I am trying to programmatically clean up invalid XML with duplicate root elements in C# .NET 4.0. What I want to do is consolidate all of the inner elements into one root element and remove the duplicates roots, so that
<a>
<b></b>
</a>
<a>
<c></c>
</a>
becomes
<a>
<b></b>
<c></c>
</a>
However, the duplicated root element could also appear in the inner XML. In that case, we would not want to replace it, so that
<a>
<a></a>
<b></b>
</a>
<a>
<c></c>
<a></a>
</a>
becomes
<a>
<a></a>
<b></b>
<c></c>
<a></a>
</a>
Also, the duplicated root element isn’t guaranteed to always be <a>; it could have any name.
Thus far I’ve been trying to think of some sort of elegant Regex to accomplish this task, such as /<((.|\n|\r)*?)>(.|\n|\r)*<\/\1>/, but the problem with this is that a greedy match on the inner XML matches too much, and non-greedy match on the inner XML matches too little.
I was hoping I wouldn’t have to resort to creating a stack to count open and close tags to identify when I was back to the root of the document. I’m looking for a simple and elegant way of solving this problem.

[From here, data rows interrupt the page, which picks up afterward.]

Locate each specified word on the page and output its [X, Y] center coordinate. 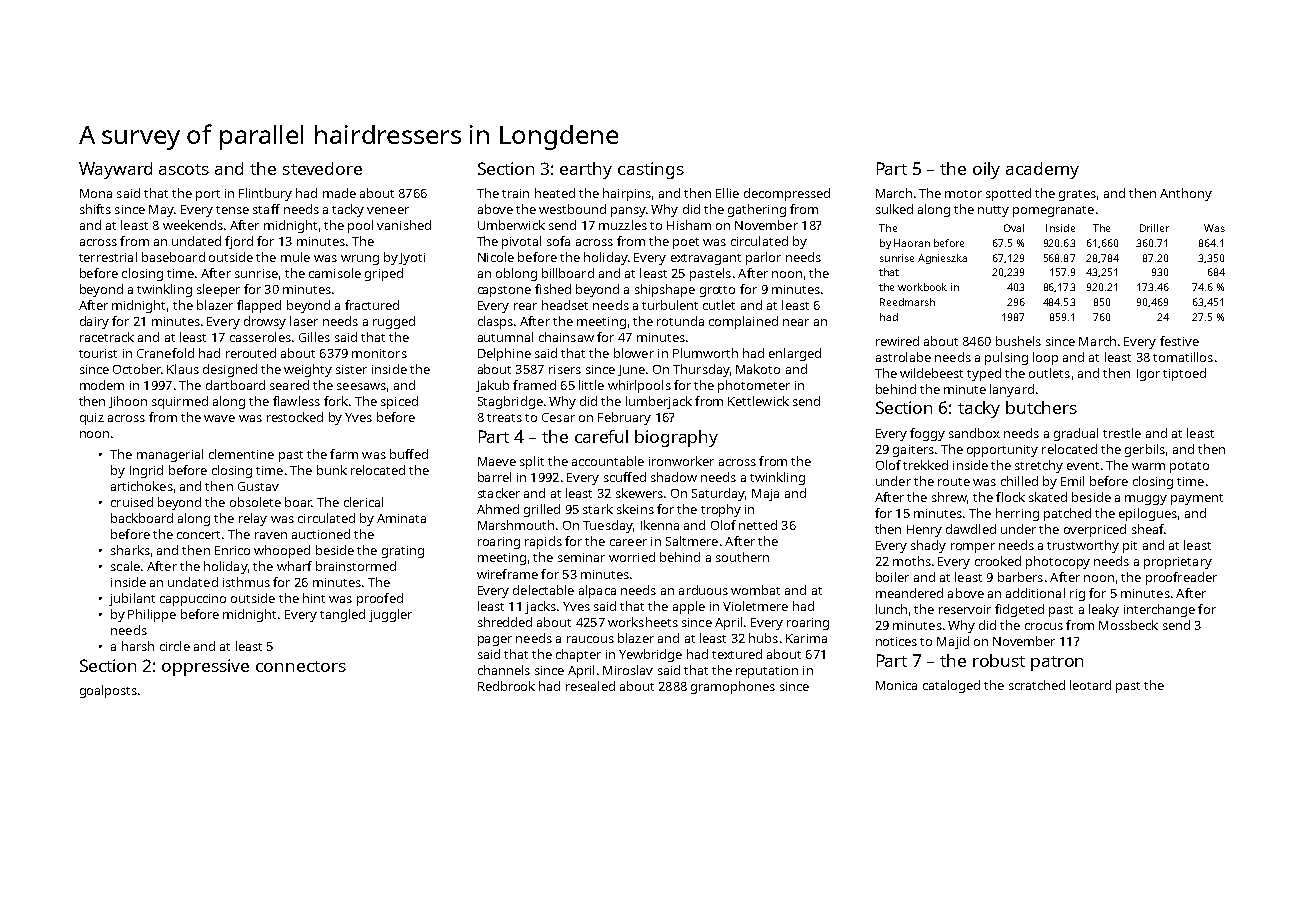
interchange [1159, 610]
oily [986, 170]
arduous [703, 590]
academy [1042, 170]
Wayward [115, 170]
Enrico [232, 550]
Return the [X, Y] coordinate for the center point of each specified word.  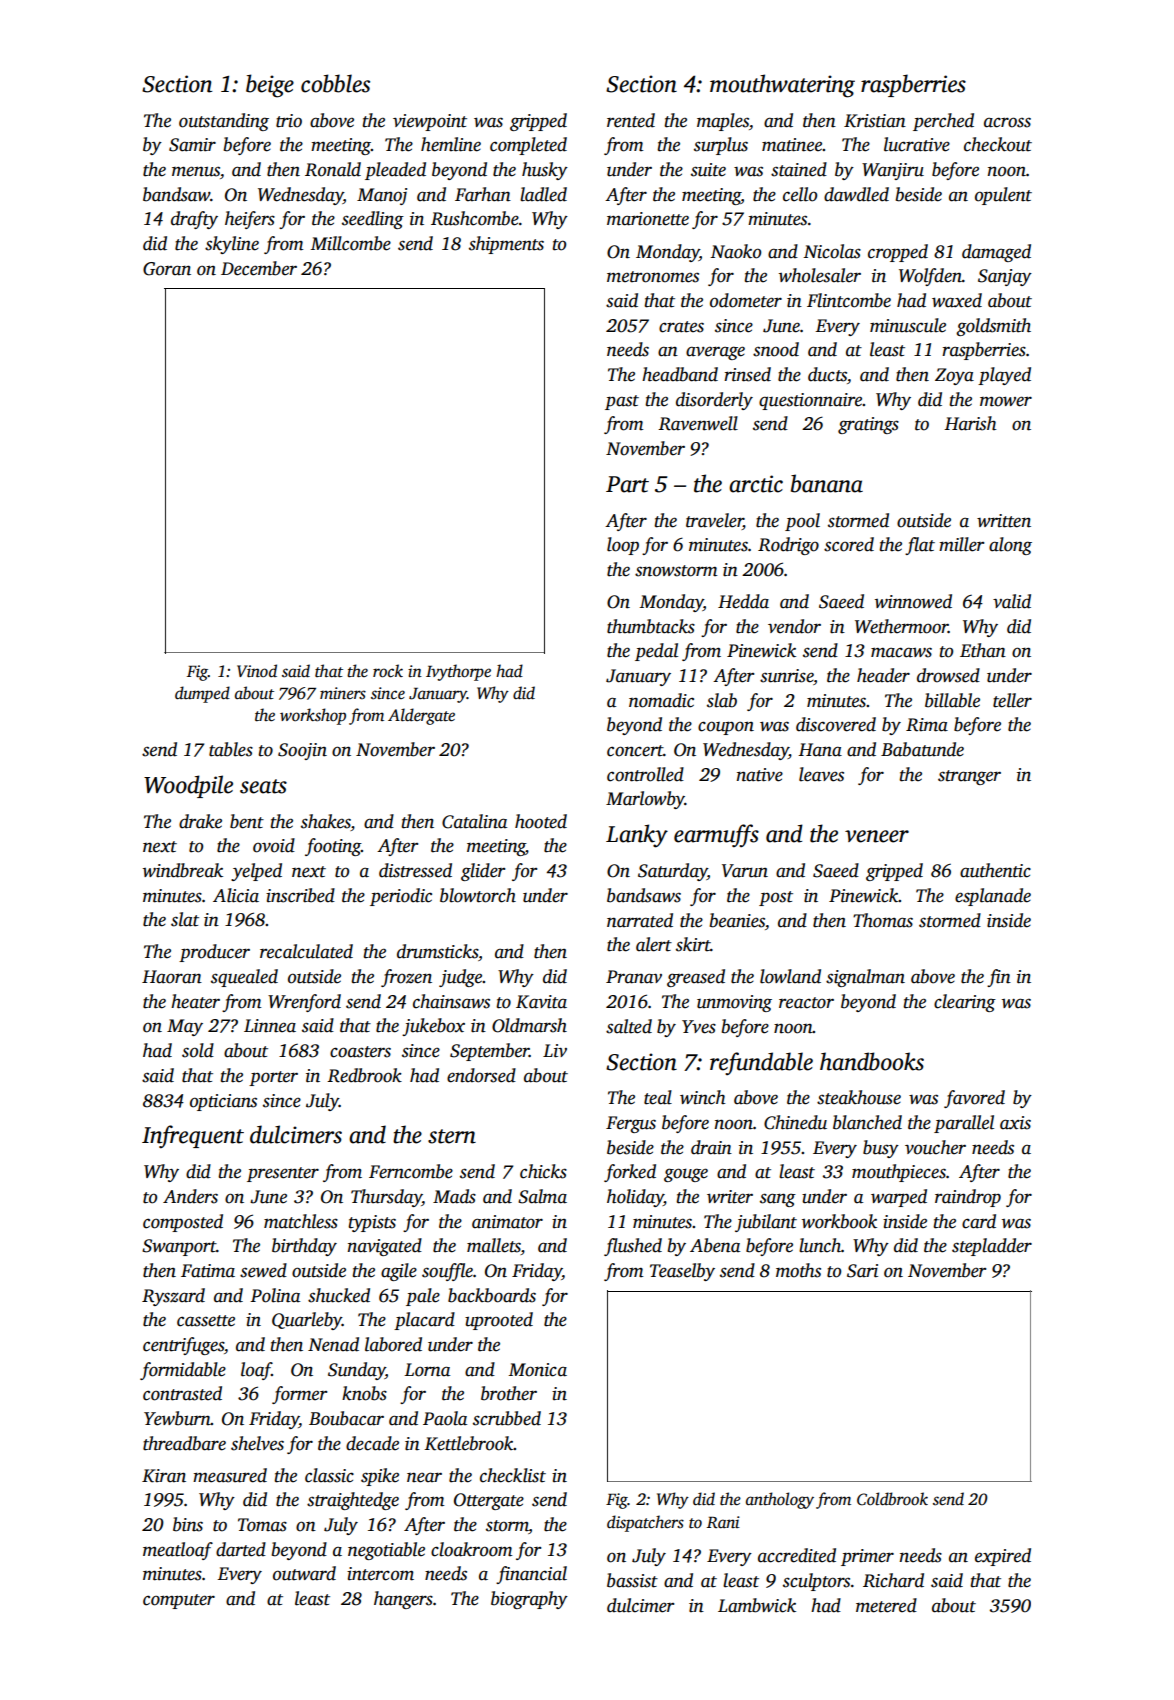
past [622, 402]
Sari [862, 1271]
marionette [648, 219]
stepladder [992, 1247]
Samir [192, 145]
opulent [1003, 196]
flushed [633, 1247]
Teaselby [682, 1272]
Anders [190, 1196]
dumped [202, 694]
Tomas [262, 1525]
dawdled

Open source, third-party libraries are potentially acceptable solutions if one of them handles this kind of situation, but I’d rather avoid them.
Does anyone have any ideas?
It may be better to actually read XML as XML… You should be able to create reader with ConformanceLevel set to Fragment and read all fragments as normal XML. And than use normal XML processing to select/copy Xml nodes.